Facebook can’t catch a break: Medical data-sharing plan halted
Facebook has been in contact with “several major US hospitals” as part of now-cancelled plans to combine patients’ anonymized information with Facebook’s own user data as part of a research project
“This work has not progressed past the planning phase, and we have not received, shared, or analyzed anyone’s data,” an unnamed Facebook spokesperson told CNBC.
“The medical industry has long understood that there are general health benefits to having a close-knit circle of family and friends,” Facebook added in a statement. “But deeper research into this link is needed to help medical professionals develop specific treatment and intervention plans that take social connection into account.”
The setup reportedly would have “obscured” any personal information but also sought to match individuals via hashed names located in both datasets.
The plan, which was to be headed by Freddy Abnousi, an “interventional cardiologist,” was designed to figure out whether this “combined information could improve patient care.”
Previously, Dr. Abnousi was involved in a “hear-through-your-skin” project, according to Business Insider.

What the task requires
In the article on Facebook's halted medical data plan, rewrite the passage that opens with "The plan, which" and closes with "to Business Insider.", renaming "project" as "study".

Provided information
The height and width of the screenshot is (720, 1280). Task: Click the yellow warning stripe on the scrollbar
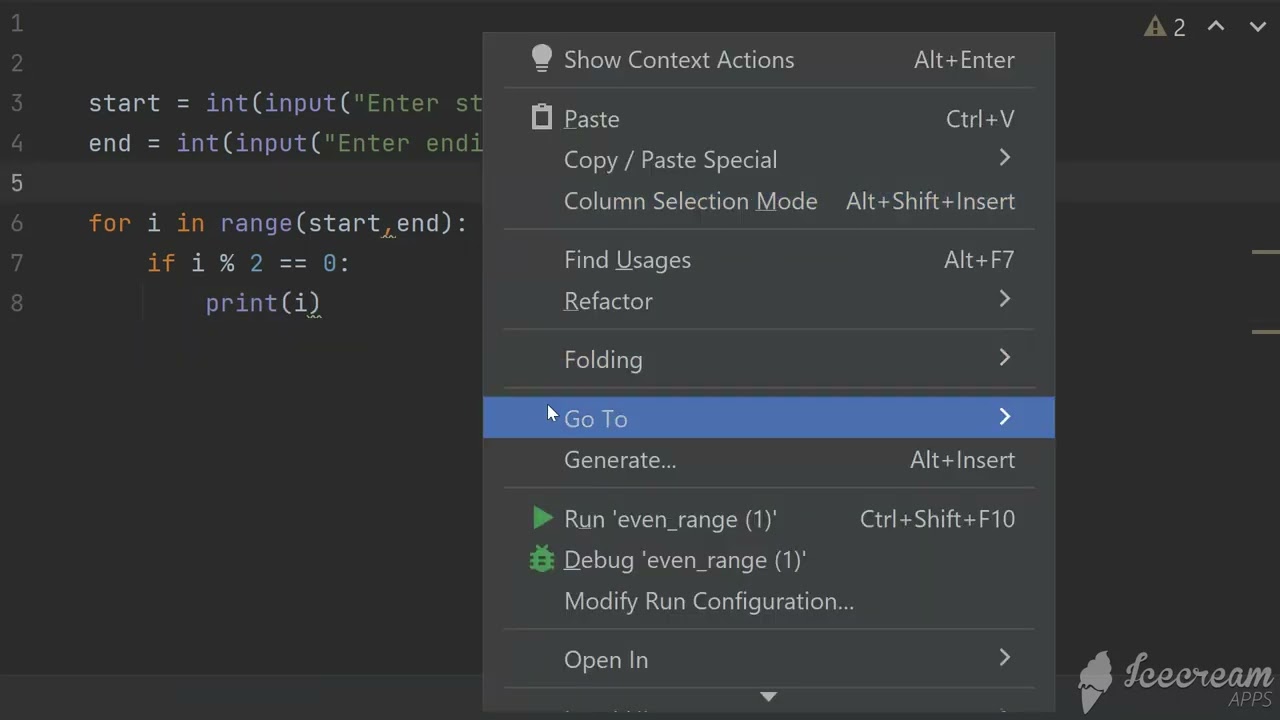coord(1265,252)
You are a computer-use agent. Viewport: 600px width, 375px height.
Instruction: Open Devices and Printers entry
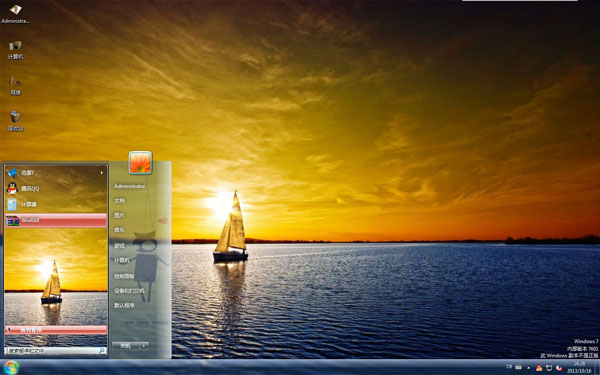tap(129, 291)
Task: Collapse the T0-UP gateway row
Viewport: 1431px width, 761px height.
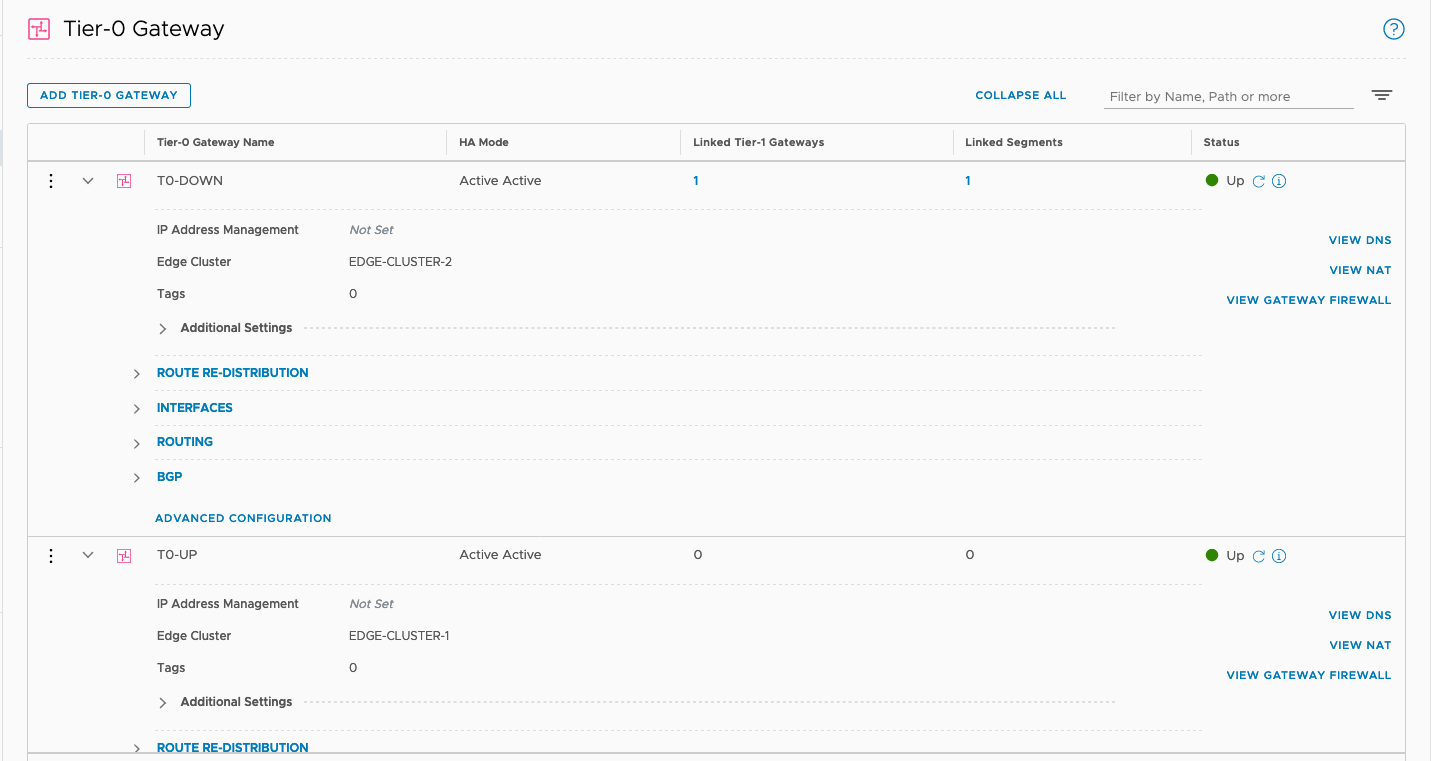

Task result
The plan, which was to be headed by Freddy Abnousi, an “interventional cardiologist,” was designed to figure out whether this “combined information could improve patient care.”
Previously, Dr. Abnousi was involved in a “hear-through-your-skin” study, according to Business Insider.